*GIVEN RECORDS*.
== == ==

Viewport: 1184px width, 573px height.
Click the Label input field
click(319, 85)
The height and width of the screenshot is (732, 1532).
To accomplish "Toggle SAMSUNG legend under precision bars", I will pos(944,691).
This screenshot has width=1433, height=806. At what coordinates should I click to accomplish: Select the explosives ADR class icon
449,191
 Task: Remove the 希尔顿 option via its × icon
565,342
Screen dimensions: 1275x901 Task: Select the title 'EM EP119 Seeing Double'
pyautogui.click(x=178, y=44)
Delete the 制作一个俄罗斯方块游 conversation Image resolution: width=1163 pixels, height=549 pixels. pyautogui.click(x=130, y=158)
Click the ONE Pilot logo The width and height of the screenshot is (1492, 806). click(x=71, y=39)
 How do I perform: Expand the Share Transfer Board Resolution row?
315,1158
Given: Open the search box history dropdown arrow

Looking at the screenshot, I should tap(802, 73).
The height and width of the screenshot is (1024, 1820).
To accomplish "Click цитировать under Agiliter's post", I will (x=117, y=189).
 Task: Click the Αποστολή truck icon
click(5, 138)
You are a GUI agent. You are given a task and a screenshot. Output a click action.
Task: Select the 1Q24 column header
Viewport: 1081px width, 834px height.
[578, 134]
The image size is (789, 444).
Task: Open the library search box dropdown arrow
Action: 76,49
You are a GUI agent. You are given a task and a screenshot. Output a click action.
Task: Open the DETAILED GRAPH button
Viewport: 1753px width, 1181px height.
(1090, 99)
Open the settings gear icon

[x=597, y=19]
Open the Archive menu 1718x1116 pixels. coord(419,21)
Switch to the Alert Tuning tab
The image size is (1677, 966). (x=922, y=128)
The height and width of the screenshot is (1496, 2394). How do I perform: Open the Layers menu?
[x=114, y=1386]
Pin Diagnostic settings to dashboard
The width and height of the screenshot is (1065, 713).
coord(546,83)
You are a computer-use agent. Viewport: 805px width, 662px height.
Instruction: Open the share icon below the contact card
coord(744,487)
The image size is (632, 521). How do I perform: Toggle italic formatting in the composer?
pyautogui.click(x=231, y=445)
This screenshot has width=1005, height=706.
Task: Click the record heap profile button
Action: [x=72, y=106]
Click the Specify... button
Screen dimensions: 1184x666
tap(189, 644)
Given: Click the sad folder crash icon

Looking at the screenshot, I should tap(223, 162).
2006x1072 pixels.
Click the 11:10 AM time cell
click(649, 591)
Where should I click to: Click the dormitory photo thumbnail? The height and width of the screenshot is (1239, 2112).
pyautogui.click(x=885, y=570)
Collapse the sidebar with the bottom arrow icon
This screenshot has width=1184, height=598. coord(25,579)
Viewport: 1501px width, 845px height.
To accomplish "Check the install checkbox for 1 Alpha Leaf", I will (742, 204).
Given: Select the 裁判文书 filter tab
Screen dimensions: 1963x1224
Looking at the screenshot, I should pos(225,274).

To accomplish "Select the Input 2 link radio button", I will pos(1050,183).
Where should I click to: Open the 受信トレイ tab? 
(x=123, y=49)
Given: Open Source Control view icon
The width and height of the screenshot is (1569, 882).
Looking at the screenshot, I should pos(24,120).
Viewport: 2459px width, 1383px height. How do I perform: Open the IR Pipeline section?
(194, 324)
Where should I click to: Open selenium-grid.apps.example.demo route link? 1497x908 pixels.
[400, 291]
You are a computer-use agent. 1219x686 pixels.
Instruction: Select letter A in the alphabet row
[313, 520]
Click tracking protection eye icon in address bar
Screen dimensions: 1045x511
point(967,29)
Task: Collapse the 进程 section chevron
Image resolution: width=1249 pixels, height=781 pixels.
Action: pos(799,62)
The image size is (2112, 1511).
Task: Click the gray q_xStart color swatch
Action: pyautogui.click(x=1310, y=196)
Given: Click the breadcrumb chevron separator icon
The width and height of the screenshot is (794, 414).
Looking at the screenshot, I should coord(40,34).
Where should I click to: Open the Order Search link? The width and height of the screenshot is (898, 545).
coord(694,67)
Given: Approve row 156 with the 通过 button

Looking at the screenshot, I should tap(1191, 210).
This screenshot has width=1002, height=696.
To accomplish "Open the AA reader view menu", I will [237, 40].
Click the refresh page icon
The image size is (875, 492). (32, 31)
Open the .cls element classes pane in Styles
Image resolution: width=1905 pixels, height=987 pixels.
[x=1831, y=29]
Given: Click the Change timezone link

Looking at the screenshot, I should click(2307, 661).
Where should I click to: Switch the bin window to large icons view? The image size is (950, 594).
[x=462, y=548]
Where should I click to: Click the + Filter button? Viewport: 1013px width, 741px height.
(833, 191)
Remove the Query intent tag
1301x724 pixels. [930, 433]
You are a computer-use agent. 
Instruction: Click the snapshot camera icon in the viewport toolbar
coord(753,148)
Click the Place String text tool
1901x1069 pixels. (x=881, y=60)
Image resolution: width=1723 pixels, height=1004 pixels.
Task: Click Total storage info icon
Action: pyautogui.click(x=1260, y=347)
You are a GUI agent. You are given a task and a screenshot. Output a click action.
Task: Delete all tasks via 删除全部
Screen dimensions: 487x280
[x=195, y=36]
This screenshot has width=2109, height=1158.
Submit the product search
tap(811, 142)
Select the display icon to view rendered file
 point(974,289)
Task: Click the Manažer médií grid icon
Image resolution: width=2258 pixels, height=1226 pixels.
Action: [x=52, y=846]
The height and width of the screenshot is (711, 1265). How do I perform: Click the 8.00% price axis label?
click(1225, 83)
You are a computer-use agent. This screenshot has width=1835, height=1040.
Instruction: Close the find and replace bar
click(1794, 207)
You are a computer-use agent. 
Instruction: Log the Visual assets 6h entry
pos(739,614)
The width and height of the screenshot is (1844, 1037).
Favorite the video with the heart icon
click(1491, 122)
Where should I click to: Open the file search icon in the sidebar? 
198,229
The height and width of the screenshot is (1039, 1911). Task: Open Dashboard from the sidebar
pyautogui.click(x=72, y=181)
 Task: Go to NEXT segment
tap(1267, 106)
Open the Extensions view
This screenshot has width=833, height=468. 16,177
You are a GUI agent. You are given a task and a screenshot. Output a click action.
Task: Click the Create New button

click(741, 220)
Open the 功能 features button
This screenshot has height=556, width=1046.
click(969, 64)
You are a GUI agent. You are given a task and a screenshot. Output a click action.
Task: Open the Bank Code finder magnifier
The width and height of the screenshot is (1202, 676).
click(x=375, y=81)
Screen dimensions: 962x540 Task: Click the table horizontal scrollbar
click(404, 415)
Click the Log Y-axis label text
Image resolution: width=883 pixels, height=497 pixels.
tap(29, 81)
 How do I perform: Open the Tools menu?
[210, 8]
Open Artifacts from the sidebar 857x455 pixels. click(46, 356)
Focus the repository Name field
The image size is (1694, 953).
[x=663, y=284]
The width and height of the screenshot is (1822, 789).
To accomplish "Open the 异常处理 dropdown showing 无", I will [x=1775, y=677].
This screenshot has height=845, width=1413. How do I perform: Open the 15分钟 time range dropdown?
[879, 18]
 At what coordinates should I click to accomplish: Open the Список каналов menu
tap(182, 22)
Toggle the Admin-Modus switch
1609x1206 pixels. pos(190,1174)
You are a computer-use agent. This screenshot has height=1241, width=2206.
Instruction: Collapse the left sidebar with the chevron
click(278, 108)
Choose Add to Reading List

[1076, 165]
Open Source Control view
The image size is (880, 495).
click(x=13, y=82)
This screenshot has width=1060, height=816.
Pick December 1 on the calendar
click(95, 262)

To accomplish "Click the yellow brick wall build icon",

== == ==

*TASK OBJECTIVE*.
Find the line containing "Task: Go to NEXT segment" in the data above. Please transcribe it and every line after it, exactly.

*FINISHED TASK*.
 Task: Go to NEXT segment
tap(1267, 106)
Open the Extensions view
This screenshot has width=833, height=468. 16,177
You are a GUI agent. You are given a task and a screenshot. Output a click action.
Task: Click the Create New button

click(741, 220)
Open the 功能 features button
This screenshot has height=556, width=1046.
click(969, 64)
You are a GUI agent. You are given a task and a screenshot. Output a click action.
Task: Open the Bank Code finder magnifier
The width and height of the screenshot is (1202, 676).
click(x=375, y=81)
Screen dimensions: 962x540 Task: Click the table horizontal scrollbar
click(404, 415)
Click the Log Y-axis label text
Image resolution: width=883 pixels, height=497 pixels.
tap(29, 81)
 How do I perform: Open the Tools menu?
[210, 8]
Open Artifacts from the sidebar 857x455 pixels. click(46, 356)
Focus the repository Name field
The image size is (1694, 953).
[x=663, y=284]
The width and height of the screenshot is (1822, 789).
To accomplish "Open the 异常处理 dropdown showing 无", I will [x=1775, y=677].
This screenshot has height=845, width=1413. How do I perform: Open the 15分钟 time range dropdown?
[879, 18]
 At what coordinates should I click to accomplish: Open the Список каналов menu
tap(182, 22)
Toggle the Admin-Modus switch
1609x1206 pixels. pos(190,1174)
You are a computer-use agent. This screenshot has height=1241, width=2206.
Instruction: Collapse the left sidebar with the chevron
click(278, 108)
Choose Add to Reading List

[1076, 165]
Open Source Control view
The image size is (880, 495).
click(x=13, y=82)
This screenshot has width=1060, height=816.
Pick December 1 on the calendar
click(95, 262)

To accomplish "Click the yellow brick wall build icon",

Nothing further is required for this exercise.